Algorithms include first-visit and every-visit Monte Carlo prediction, temporal-difference prediction, n-step TD, and TD(\(\lambda\)).
And more control methods are covered such as first-visit and every visit Monte Carlo control, SARSA, Q-learning, double Q-learning. And more advanced methods, such as SARSA(\(\lambda\)) and Q(\(\lambda\)).
And some model based methods such as Dyna-Q and trajectory sampling.
Value-based deep reinforcement learning
Neural fitted Q-iteration (NFQ), deep Q-networks (DQN), double deep Q-networks (DDQN), dueling architecture in DDQN (dueling DDQN), and prioritized experience replay (PER).

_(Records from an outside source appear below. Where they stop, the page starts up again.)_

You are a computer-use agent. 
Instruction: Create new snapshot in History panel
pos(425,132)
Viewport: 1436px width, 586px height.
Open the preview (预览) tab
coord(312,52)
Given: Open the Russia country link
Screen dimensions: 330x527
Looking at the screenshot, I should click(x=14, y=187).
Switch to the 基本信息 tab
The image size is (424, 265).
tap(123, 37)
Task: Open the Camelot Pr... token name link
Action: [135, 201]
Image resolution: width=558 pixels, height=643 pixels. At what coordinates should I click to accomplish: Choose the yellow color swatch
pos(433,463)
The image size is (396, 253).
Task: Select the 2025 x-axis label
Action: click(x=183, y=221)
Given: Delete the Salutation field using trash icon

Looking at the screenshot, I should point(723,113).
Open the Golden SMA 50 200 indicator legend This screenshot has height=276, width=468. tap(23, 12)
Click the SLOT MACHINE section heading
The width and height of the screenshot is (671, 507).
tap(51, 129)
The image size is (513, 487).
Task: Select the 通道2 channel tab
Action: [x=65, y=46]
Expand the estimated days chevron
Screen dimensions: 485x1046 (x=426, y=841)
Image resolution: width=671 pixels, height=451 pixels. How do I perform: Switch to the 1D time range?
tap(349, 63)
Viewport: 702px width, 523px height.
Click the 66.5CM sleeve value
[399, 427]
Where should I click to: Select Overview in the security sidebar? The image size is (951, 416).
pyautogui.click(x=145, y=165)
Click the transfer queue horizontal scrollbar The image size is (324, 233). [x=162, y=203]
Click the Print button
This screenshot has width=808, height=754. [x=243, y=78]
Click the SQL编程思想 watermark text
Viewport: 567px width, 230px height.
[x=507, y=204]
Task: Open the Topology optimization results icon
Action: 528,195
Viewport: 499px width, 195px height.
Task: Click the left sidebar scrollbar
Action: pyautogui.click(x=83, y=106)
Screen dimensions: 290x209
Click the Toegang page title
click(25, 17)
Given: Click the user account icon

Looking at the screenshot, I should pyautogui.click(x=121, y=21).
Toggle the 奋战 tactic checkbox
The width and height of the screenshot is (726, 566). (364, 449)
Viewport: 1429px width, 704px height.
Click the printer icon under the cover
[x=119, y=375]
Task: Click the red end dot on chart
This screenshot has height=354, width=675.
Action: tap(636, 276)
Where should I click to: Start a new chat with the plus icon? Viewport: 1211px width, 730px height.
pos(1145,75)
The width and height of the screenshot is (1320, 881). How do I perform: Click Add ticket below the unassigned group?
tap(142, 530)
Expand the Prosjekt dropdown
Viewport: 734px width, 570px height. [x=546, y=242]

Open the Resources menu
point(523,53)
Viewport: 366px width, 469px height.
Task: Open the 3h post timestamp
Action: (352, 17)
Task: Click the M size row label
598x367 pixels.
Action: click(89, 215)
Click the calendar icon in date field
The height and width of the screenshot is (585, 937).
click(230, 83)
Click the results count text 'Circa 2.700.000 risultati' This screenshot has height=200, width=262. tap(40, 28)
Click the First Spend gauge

Policy-based and actor-critic deep reinforcement learning
Model-based deep reinforcement learning
Model-based deep reinforcement learning is the use of deep learning techniques for learning the transition, the reward function, or both, and then using that for decision making. Model-based methods are the most sample efficient in reinforcement learning.
But learning a model of the dynamics of an environment, in addition to a policy, a value function, or both, is more computationally expensive. And if you were to learn only a model of the dynamics, then the compounding of model error from the model would make your algorithm impractical.
Derivative-free optimization methods
Genetic algorithms and evolution strategies. Derivative-free methods, which are also known as gradient-free, black-box, and zeroth-order methods, don’t require derivatives and can be useful in situations in which gradient-based optimization methods suffer.
More advanced concepts toward AGI
General intelligence is the ability to combine various cognitive abilities to solve new problems.
- Advanced exploration strategies
- Inverse reinforcement learning
- Transfer learning
- Multi-task learning
- Curriculum learning
- Meta learning
- Hierarchical reinforcement learning
- Multi-agent reinforcement learning
- Explainable AI, safety, fairness, and ethical standards